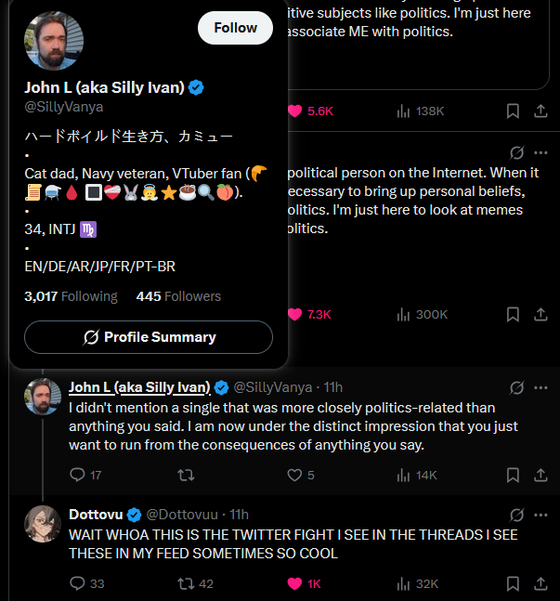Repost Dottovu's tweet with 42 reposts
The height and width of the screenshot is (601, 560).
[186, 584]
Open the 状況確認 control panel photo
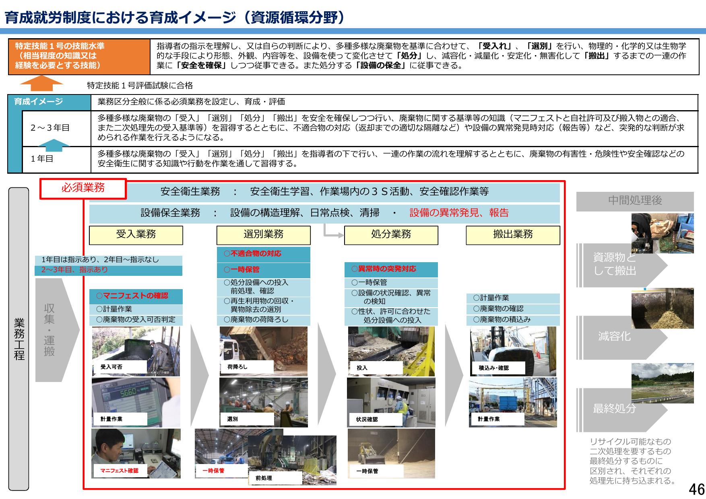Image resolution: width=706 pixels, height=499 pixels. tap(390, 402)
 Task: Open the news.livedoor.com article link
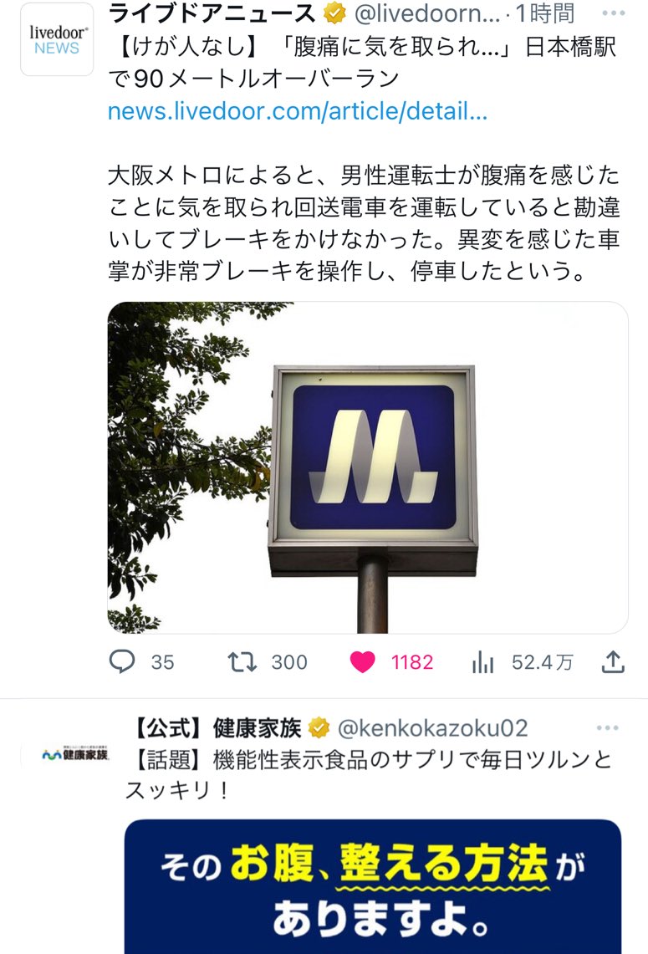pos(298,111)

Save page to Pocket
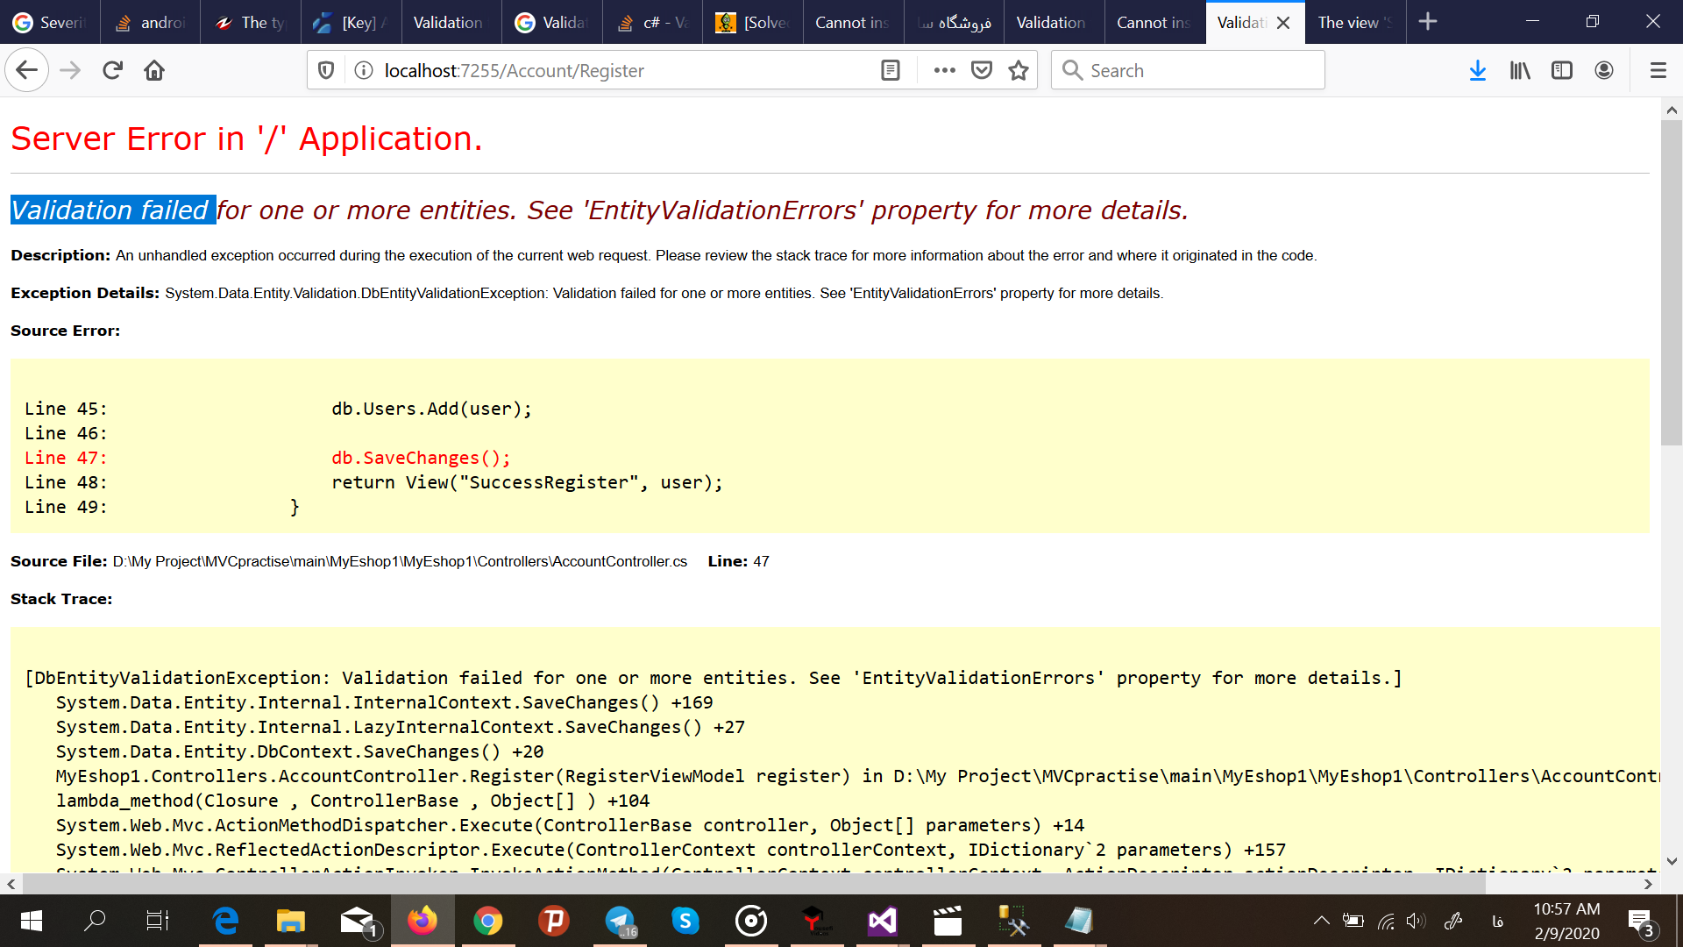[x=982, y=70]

■ REQUIREMENTS ■
Rewrite all of the material above with every "Open" changed to "Launch" and nothing else altered. Leave the pictures out.

■ RESULT OF THE EXERCISE ■
Repost Dottovu's tweet with 42 reposts
The height and width of the screenshot is (601, 560).
[186, 584]
Launch the 状況確認 control panel photo
Image resolution: width=706 pixels, height=499 pixels. tap(390, 402)
 Task: Launch the news.livedoor.com article link
pos(298,111)

Save page to Pocket
[x=982, y=70]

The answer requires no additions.